Radial Müntz-Szász Networks: Neural Architectures with Learnable Power Bases for Multidimensional Singularities
Gnankan Landry Regis N'guessan, Bum Jun Kim
TL;DR
Radial Müntz-Szász Networks (RMN)Address radial singularities by using learnable radial power bases $r^{\mu}$ with negative exponents and a limit-stable log-primitive to realize $\log r$. A separability obstruction shows coordinate-wise power bases cannot efficiently approximate non-quadratic radial functions, motivating RMN's architecture that directly parameterizes radial structure. RMN variants include RMN-Angular for angular dependence via spherical harmonics and RMN-MC for learnable singularity centers, with closed-form derivatives enabling physics-informed training. Across 10 benchmarks in 2D and 3D, RMN achieves up to $50\times$ lower RMSE with far fewer parameters than MLPs and SIREN, while preserving interpretability through learned exponent spectra that reflect physical singularities. The approach offers a compact, structure-aware alternative for singular problems, with clear limitations for strongly non-radial targets and opportunities for future physics-informed and time-dependent extensions.
Abstract
Radial singular fields, such as $1/r$, $\log r$, and crack-tip profiles, are difficult to model for coordinate-separable neural architectures. We show that any $C^2$ function that is both radial and additively separable must be quadratic, establishing a fundamental obstruction for coordinate-wise power-law models.
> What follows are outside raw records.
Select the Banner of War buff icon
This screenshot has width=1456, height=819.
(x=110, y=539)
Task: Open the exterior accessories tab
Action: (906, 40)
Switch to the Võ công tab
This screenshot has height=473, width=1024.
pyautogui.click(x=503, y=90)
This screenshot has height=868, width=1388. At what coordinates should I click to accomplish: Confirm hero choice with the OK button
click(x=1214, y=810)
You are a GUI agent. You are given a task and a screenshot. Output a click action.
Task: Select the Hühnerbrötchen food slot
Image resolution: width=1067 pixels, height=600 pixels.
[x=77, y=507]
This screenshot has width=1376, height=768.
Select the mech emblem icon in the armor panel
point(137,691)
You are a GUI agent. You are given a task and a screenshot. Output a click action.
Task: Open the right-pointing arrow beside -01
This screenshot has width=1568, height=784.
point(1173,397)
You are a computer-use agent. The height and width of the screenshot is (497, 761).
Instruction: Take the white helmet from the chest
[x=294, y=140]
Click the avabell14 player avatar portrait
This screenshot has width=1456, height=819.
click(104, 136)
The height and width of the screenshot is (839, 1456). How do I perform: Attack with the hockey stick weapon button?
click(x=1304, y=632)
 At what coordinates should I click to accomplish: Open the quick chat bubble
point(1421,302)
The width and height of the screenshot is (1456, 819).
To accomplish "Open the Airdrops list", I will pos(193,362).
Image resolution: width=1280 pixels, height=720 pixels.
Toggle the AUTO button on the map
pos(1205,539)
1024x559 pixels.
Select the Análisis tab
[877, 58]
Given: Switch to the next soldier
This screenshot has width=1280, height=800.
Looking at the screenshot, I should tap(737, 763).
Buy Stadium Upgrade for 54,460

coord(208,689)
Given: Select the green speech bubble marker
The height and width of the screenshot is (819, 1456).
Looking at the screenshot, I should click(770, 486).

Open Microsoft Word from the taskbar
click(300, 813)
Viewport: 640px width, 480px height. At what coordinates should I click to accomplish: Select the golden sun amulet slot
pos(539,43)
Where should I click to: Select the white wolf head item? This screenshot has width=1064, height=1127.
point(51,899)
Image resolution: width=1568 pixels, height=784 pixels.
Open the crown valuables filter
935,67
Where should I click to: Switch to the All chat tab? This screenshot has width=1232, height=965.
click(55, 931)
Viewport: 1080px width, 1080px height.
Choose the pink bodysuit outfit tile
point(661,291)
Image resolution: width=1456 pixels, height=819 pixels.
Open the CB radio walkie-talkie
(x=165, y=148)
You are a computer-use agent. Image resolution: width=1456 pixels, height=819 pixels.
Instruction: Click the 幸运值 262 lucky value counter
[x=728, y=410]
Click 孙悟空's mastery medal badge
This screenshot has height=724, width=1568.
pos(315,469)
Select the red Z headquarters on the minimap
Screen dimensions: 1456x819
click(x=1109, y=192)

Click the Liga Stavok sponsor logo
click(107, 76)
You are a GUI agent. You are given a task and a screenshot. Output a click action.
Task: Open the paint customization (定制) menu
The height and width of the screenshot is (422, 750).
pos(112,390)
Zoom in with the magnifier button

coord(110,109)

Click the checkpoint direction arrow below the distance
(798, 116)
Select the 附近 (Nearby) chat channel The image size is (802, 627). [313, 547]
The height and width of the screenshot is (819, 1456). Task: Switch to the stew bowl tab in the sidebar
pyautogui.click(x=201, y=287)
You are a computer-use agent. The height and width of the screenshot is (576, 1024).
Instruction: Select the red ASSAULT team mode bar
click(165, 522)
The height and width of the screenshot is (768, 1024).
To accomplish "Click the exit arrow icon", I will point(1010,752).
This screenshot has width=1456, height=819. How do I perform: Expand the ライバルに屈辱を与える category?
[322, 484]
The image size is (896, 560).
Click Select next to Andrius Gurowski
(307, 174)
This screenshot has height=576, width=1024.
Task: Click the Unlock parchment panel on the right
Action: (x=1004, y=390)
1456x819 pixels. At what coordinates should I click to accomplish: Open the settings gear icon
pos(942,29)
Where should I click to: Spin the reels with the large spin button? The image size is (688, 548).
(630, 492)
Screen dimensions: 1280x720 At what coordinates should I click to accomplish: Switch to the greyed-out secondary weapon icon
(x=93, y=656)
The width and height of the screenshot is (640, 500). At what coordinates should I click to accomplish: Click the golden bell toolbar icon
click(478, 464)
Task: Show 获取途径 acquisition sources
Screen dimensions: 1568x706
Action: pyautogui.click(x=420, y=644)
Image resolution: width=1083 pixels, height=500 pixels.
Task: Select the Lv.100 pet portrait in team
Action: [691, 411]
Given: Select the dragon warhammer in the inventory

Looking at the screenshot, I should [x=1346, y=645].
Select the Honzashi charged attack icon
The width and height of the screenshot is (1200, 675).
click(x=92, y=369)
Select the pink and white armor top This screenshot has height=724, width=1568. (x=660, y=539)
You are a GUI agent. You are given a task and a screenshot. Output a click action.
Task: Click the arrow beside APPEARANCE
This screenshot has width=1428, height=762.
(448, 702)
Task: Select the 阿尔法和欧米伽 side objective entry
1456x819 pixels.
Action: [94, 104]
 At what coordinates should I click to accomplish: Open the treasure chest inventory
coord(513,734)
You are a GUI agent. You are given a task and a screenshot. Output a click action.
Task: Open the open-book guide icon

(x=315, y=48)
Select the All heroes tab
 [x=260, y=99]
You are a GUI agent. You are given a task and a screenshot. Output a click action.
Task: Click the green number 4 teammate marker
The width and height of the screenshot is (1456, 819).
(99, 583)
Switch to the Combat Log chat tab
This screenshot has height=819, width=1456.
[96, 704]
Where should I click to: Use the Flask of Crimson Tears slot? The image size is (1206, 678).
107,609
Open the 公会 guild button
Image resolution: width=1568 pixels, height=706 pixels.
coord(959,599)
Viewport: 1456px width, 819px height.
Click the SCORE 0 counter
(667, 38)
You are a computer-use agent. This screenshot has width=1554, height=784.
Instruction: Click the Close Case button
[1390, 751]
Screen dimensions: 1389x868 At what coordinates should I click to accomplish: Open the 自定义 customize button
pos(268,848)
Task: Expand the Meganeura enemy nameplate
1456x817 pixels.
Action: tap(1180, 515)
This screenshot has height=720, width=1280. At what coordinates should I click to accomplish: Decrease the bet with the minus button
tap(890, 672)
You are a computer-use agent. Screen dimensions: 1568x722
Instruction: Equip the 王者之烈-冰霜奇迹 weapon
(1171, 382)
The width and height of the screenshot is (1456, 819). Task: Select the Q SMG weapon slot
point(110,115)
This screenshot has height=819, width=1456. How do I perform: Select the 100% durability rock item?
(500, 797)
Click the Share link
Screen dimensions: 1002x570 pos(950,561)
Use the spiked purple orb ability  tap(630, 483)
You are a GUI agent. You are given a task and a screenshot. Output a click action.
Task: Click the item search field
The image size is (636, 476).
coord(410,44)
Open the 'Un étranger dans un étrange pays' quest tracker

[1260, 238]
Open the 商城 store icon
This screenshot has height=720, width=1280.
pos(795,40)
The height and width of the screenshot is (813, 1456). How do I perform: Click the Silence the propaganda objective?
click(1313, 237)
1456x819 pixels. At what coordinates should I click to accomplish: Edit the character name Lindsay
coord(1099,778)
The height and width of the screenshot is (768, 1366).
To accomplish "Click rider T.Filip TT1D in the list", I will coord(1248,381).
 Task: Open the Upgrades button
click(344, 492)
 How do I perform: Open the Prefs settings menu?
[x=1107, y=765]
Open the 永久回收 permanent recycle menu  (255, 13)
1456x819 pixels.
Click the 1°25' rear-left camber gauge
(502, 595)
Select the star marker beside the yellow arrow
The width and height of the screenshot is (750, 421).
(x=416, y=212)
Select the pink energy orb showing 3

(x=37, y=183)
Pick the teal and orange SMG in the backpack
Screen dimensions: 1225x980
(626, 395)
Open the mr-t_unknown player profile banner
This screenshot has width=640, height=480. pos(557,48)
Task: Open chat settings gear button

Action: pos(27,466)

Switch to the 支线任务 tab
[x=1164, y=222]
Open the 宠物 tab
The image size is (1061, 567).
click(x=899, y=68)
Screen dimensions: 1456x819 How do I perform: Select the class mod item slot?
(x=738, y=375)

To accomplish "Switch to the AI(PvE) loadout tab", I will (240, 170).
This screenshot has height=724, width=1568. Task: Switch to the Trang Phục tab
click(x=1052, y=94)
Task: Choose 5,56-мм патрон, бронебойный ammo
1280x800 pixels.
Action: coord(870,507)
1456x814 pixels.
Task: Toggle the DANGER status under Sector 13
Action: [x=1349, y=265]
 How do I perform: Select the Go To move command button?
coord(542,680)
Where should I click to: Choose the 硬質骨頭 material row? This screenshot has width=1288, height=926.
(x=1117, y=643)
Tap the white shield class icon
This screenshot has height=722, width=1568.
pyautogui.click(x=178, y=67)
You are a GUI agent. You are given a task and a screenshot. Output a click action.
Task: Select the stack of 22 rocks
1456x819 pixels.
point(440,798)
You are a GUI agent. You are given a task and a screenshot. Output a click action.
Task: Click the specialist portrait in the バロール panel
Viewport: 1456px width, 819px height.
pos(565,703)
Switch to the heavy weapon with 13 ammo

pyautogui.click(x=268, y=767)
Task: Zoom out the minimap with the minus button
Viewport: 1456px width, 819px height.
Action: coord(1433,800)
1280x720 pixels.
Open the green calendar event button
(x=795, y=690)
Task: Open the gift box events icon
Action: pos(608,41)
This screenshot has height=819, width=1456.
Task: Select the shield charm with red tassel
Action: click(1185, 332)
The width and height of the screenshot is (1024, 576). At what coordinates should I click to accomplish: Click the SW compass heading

Motivated by this result, we introduce Radial Müntz-Szász Networks (RMN), which represent fields as linear combinations of learnable radial powers $r^μ$, including negative exponents, together with a limit-stable log-primitive for exact $\log r$ behavior. RMN admits closed-form spatial gradients and Laplacians, enabling physics-informed learning on punctured domains. Across ten 2D and 3D benchmarks, RMN achieves 1.5$\times$--51$\times$ lower RMSE than MLPs and 10$\times$--100$\times$ lower RMSE than SIREN while using 27 parameters, compared with 33,537 for MLPs and 8,577 for SIREN. We extend RMN to angular dependence (RMN-Angular) and to multiple sources with learnable centers (RMN-MC); when optimization converges, source-center recovery errors fall below $10^{-4}$. We also report controlled failures on smooth, strongly non-radial targets to delineate RMN's operating regime.